En la demanda, Venafro culpa a Inna Fayenson y Alan Katz, dueños de Sam, por su incapacidad de controlar al perro, negarse a entregarlo o mudarse. De igual manera, el demandante asegura que tanto el propietario del edificio como la empresa gestora sabían acerca del comportamiento agresivo del perro, pero no tomaron ninguna acción para evitar desgracias ni notificaron a los demás habitantes del inmueble.
Las consecuencias legales provocadas por Sam

Además del ríspido encuentro que tuvo con Venafro, Sam se vio involucrado en por lo menos una docena más de altercados con otros residentes, trabajadores y repartidores, tanto dentro como fuera del edificio, según reportó el periódico estadounidense The New York Times.
En la demanda, el abogado de Venafro menciona una serie de ataques puntuales, uno de ellos ocurrido durante el invierno de 2021-2022. En aquel entonces, Sam no tenía puesto su bozal y “cruel y ferozmente” atacó a otro residente dentro del edificio.
Al día siguiente, Fayenson le aseguró a la víctima que su mascota “jamás había hecho algo similar en el pasado”, y le pidió no reportar el ataque con el dueño del inmueble.

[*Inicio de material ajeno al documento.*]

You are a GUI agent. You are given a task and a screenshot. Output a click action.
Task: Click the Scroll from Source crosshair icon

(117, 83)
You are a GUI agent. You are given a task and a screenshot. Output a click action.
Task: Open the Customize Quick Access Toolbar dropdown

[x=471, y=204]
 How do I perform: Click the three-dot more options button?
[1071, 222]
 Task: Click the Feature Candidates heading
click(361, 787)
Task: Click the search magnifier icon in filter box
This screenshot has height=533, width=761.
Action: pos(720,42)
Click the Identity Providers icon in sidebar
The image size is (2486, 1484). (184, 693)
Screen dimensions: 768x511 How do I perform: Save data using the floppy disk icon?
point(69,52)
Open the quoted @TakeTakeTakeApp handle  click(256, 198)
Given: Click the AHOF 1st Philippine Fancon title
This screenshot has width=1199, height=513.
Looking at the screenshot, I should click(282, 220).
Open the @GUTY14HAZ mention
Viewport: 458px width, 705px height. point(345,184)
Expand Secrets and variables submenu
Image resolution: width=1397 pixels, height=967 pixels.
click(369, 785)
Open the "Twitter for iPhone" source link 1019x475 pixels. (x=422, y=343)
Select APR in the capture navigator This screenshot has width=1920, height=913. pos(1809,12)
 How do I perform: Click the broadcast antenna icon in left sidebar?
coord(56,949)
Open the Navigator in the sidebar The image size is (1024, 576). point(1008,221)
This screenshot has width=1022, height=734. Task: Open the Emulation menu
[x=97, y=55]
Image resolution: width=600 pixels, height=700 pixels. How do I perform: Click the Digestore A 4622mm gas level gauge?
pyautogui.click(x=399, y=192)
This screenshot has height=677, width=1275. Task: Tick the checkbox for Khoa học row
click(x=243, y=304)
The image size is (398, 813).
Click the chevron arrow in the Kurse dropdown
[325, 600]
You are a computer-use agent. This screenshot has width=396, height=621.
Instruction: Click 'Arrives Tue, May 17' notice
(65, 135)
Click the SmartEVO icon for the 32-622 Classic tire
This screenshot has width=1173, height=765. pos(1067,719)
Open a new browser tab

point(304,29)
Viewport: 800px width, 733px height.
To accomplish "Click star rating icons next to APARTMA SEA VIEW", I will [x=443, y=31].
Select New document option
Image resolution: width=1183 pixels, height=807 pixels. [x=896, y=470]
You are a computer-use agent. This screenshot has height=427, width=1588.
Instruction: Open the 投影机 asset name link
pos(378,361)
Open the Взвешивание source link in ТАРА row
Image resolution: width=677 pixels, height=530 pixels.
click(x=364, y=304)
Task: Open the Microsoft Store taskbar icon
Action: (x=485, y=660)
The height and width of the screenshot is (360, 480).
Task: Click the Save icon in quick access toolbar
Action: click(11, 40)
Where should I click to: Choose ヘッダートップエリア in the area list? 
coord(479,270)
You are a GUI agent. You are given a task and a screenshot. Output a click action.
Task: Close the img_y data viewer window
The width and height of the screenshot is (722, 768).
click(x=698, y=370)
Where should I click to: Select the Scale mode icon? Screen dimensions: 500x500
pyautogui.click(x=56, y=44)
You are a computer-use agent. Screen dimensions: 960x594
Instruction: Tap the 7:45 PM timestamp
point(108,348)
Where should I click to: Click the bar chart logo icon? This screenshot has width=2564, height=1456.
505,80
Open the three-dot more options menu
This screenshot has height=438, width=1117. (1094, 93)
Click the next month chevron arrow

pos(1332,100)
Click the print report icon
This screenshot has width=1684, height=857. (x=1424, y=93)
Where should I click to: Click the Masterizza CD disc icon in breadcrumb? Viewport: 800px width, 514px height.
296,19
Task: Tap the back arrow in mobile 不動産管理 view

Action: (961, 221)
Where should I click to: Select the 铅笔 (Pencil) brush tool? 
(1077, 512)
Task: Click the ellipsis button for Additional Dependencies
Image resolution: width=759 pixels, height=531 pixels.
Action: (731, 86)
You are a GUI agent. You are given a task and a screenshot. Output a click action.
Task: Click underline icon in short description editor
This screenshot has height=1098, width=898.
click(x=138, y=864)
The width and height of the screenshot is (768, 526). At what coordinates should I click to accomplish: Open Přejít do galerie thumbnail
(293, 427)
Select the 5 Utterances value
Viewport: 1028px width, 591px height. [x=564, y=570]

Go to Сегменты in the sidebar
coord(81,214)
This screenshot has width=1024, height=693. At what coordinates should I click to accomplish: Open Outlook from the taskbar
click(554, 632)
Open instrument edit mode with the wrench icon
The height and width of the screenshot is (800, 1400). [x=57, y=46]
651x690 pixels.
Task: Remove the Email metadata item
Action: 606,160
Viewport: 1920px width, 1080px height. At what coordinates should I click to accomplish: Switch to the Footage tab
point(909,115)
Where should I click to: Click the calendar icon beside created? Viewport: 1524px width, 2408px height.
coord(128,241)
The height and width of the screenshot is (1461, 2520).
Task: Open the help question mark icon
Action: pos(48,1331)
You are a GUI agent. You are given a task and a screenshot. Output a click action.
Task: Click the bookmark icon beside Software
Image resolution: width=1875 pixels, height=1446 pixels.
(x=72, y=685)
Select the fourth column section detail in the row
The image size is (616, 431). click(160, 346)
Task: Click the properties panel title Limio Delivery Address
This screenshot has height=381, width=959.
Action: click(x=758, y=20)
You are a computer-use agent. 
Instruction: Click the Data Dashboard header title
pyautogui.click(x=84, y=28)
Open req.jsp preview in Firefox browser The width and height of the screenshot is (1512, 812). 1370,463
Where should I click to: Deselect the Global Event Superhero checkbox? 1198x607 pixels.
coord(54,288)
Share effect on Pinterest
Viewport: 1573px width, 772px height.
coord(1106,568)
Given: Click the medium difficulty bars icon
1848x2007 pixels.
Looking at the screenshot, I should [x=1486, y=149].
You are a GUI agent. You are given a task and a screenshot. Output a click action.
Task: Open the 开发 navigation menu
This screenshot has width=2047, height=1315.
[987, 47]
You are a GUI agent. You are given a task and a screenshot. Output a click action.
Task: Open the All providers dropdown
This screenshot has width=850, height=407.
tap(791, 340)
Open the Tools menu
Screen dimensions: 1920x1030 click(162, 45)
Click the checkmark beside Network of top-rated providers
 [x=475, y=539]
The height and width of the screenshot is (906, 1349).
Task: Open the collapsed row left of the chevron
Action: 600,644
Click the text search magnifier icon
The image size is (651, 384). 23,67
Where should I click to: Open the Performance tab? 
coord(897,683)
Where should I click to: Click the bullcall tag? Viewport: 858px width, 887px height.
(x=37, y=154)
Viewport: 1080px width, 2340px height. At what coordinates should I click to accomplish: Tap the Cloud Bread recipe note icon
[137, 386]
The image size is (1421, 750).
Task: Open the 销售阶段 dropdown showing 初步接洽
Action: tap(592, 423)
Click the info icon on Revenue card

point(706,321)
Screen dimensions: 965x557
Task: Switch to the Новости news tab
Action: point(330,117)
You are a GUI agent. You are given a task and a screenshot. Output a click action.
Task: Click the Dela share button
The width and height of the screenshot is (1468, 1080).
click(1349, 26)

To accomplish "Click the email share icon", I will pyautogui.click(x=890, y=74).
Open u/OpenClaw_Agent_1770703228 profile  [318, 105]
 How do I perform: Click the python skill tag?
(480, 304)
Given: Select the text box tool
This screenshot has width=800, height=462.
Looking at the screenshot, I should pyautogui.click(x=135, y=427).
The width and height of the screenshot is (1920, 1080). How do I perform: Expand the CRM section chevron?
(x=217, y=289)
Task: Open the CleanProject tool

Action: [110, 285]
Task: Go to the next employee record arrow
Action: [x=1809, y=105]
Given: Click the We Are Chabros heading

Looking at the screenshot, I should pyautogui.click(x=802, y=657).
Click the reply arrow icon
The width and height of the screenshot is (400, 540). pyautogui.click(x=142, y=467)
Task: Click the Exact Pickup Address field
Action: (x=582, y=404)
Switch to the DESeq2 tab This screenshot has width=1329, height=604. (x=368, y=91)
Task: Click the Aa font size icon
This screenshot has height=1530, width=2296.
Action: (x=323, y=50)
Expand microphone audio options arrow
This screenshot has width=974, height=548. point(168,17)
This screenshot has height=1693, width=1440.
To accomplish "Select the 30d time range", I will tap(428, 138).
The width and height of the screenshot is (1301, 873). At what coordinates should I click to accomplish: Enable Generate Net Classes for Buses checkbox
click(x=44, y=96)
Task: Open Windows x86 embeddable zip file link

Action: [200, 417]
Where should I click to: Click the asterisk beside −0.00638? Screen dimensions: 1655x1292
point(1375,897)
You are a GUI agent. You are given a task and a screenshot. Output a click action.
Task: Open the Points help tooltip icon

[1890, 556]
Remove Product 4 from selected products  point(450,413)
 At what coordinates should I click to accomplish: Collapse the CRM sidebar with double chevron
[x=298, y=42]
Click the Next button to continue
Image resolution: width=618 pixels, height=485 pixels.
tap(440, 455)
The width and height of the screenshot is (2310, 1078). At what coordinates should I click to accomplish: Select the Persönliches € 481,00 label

En septiembre de 2022, Fayenson entró al elevador de la vivienda junto con un “animal sin bozal” que, “cruel y agresivamente” amenazó con atacar a una víctima diferente a la referida anteriormente y que ya se encontraba dentro del ascensor. El perro volteó a la víctima y le gruñó antes de lanzarse sobre él y chasquear los dientes, significado de que estaba a punto de lanzar una mordida.
El abogado declara en la demanda que Fayenson detuvo al animal tirando de su correa “una fracción de segundo” antes de que pudiera morder al hombre del ascensor. “La mujer no expresó preocupación, remordimiento, o arrepentimiento en respuesta a la amenaza en contra de la víctima”, se lee en el documento.
Jeffrey K. Levine, abogado representante de Venafro, declaró para el Times que “por lo general”, al ocurrir una situación como esta, el dueño sentiría vergüenza por el comportamiento de su mascota y “le preocuparía” que lastimara a más personas.
“Es triste, porque puedo creer completamente que este perro que asusta a otras personas, es muy querido por esta pareja y ofrece consuelo a su dueño, pero eso no es lo que el público ve”, añadió Levine.
Venafro busca, además de la reparación económica por los daños y perjuicios provocados por el perro, la resolución después de que los dueños de Sam lo calumniaron con el resto de los vecinos contándoles que “no pasó nada”.
El ataque de Sam

En octubre de 2023, el medio estadounidense The New York Post reportó sobre el ataque de Sam a Venafro, quien sufrió siete heridas punzantes después de que el perro de raza mixta lo atacara, mordiéndolo en el estómago.
El hombre regresaba de dejar a su hija en la escuela, la mañana del 8 de septiembre, cuando se encontró con Fayenson y sus dos perros dentro del elevador.
“Entré al ascensor y uno de los canes se abalanzó sobre mí, ladraba y gruñía. Permanecí a un costado del elevador, manteniendo la distancia. Miré fijamente al perro y eso lo mantuvo a raya. Luego miré hacia arriba para ver cuántos pisos tenía que subir antes de salir y fue entonces cuando me atacó”, relató Venafro.
La mascota se abalanzó sobre el hombre y lo mordió sobre el ombligo. Según reporta el medio, tras salir del ascensor, Venafro informó al portero del edificio sobre el altercado, llamó a la policía y acudió a una clínica de urgencias donde fue vacunado contra el tétanos, la difteria y la tos ferina, además le administraron antibióticos durante 10 días.
Katz, comentó en entrevista que “nadie niega que el perro lo mordió”, pero que “necesitaba una curita y antibióticos” y no fueron necesarias suturas, pues no lo admitieron dentro de la clínica, sólo le “limpiaron la herida y lo enviaron a casa”.